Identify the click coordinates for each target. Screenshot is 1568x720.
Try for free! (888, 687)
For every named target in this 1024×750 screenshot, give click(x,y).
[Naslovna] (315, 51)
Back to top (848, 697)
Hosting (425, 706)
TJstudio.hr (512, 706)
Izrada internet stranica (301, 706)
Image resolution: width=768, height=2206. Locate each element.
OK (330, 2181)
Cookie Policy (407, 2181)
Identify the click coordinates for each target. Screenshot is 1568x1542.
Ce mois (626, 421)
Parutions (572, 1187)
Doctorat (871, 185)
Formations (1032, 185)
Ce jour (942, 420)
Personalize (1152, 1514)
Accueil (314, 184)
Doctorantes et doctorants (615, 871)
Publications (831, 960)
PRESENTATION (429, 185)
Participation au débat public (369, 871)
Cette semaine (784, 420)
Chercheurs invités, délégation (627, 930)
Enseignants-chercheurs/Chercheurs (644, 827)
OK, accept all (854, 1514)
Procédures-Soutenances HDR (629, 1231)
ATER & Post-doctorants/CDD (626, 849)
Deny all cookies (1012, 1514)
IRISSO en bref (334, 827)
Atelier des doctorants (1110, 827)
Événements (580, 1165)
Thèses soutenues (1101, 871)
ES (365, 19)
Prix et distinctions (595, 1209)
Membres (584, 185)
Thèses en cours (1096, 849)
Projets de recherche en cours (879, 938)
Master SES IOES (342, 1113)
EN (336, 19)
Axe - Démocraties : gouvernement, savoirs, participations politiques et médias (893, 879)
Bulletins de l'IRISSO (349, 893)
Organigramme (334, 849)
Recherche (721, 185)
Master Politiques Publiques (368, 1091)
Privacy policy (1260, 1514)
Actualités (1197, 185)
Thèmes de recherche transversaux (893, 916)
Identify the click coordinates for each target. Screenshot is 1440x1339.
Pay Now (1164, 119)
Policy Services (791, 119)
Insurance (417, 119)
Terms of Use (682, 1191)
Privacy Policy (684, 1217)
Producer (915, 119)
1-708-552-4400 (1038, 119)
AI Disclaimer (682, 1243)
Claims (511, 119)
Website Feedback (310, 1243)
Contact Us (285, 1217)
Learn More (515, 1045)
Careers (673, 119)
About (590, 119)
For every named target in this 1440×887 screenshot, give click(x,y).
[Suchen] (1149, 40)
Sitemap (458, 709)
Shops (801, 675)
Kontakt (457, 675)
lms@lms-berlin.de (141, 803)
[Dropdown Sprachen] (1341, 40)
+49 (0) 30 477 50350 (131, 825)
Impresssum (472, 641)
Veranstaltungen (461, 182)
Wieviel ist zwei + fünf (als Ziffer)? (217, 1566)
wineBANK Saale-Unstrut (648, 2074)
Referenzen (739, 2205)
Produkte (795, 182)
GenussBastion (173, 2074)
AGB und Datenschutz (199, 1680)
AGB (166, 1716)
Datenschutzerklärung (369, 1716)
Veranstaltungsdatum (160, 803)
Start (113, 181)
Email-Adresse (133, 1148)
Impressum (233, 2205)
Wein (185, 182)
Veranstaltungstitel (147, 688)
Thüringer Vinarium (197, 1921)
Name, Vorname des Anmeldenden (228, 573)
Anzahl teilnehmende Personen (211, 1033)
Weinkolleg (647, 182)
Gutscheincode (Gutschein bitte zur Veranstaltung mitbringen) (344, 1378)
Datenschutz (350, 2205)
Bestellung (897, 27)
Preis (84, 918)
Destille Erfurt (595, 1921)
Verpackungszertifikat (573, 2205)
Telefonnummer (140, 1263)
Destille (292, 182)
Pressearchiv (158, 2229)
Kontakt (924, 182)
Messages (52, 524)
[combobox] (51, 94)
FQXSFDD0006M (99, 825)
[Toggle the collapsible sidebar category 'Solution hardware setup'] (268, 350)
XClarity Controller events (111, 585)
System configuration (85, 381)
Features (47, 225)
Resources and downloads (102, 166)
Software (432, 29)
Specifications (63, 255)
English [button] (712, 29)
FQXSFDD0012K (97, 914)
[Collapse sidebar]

» **Aim**:
Copy all the items above again, putting "Determine" in place of "Identify" each time it occurs and changing nothing else.

» **Result of the task**:
Determine the click coordinates for each target. Screenshot is 1568x720.
Try for free! (888, 687)
For every named target in this 1024×750 screenshot, give click(x,y).
[Naslovna] (315, 51)
Back to top (848, 697)
Hosting (425, 706)
TJstudio.hr (512, 706)
Izrada internet stranica (301, 706)
Image resolution: width=768, height=2206. Locate each element.
OK (330, 2181)
Cookie Policy (407, 2181)
Determine the click coordinates for each target. Screenshot is 1568x1542.
Ce mois (626, 421)
Parutions (572, 1187)
Doctorat (871, 185)
Formations (1032, 185)
Ce jour (942, 420)
Personalize (1152, 1514)
Accueil (314, 184)
Doctorantes et doctorants (615, 871)
Publications (831, 960)
PRESENTATION (429, 185)
Participation au débat public (369, 871)
Cette semaine (784, 420)
Chercheurs invités, délégation (627, 930)
Enseignants-chercheurs/Chercheurs (644, 827)
OK, accept all (854, 1514)
Procédures-Soutenances HDR (629, 1231)
ATER & Post-doctorants/CDD (626, 849)
Deny all cookies (1012, 1514)
IRISSO en bref (334, 827)
Atelier des doctorants (1110, 827)
Événements (580, 1165)
Thèses soutenues (1101, 871)
ES (365, 19)
Prix et distinctions (595, 1209)
Membres (584, 185)
Thèses en cours (1096, 849)
Projets de recherche en cours (879, 938)
Master SES IOES (342, 1113)
EN (336, 19)
Axe - Démocraties : gouvernement, savoirs, participations politiques et médias (893, 879)
Bulletins de l'IRISSO (349, 893)
Organigramme (334, 849)
Recherche (721, 185)
Master Politiques Publiques (368, 1091)
Privacy policy (1260, 1514)
Actualités (1197, 185)
Thèmes de recherche transversaux (893, 916)
Determine the click coordinates for each target. Screenshot is 1440x1339.
Pay Now (1164, 119)
Policy Services (791, 119)
Insurance (417, 119)
Terms of Use (682, 1191)
Privacy Policy (684, 1217)
Producer (915, 119)
1-708-552-4400 (1038, 119)
AI Disclaimer (682, 1243)
Claims (511, 119)
Website Feedback (310, 1243)
Contact Us (285, 1217)
Learn More (515, 1045)
Careers (673, 119)
About (590, 119)
For every named target in this 1440×887 screenshot, give click(x,y).
[Suchen] (1149, 40)
Sitemap (458, 709)
Shops (801, 675)
Kontakt (457, 675)
lms@lms-berlin.de (141, 803)
[Dropdown Sprachen] (1341, 40)
+49 (0) 30 477 50350 (131, 825)
Impresssum (472, 641)
Veranstaltungen (461, 182)
Wieviel ist zwei + fünf (als Ziffer)? (217, 1566)
wineBANK Saale-Unstrut (648, 2074)
Referenzen (739, 2205)
Produkte (795, 182)
GenussBastion (173, 2074)
AGB und Datenschutz (199, 1680)
AGB (166, 1716)
Datenschutzerklärung (369, 1716)
Veranstaltungsdatum (160, 803)
Start (113, 181)
Email-Adresse (133, 1148)
Impressum (233, 2205)
Wein (185, 182)
Veranstaltungstitel (147, 688)
Thüringer Vinarium (197, 1921)
Name, Vorname des Anmeldenden (228, 573)
Anzahl teilnehmende Personen (211, 1033)
Weinkolleg (647, 182)
Gutscheincode (Gutschein bitte zur Veranstaltung mitbringen) (344, 1378)
Datenschutz (350, 2205)
Bestellung (897, 27)
Preis (84, 918)
Destille Erfurt (595, 1921)
Verpackungszertifikat (573, 2205)
Telefonnummer (140, 1263)
Destille (292, 182)
Pressearchiv (158, 2229)
Kontakt (924, 182)
Messages (52, 524)
[combobox] (51, 94)
FQXSFDD0006M (99, 825)
[Toggle the collapsible sidebar category 'Solution hardware setup'] (268, 350)
XClarity Controller events (111, 585)
System configuration (85, 381)
Features (47, 225)
Resources and downloads (102, 166)
Software (432, 29)
Specifications (63, 255)
English [button] (712, 29)
FQXSFDD0012K (97, 914)
[Collapse sidebar]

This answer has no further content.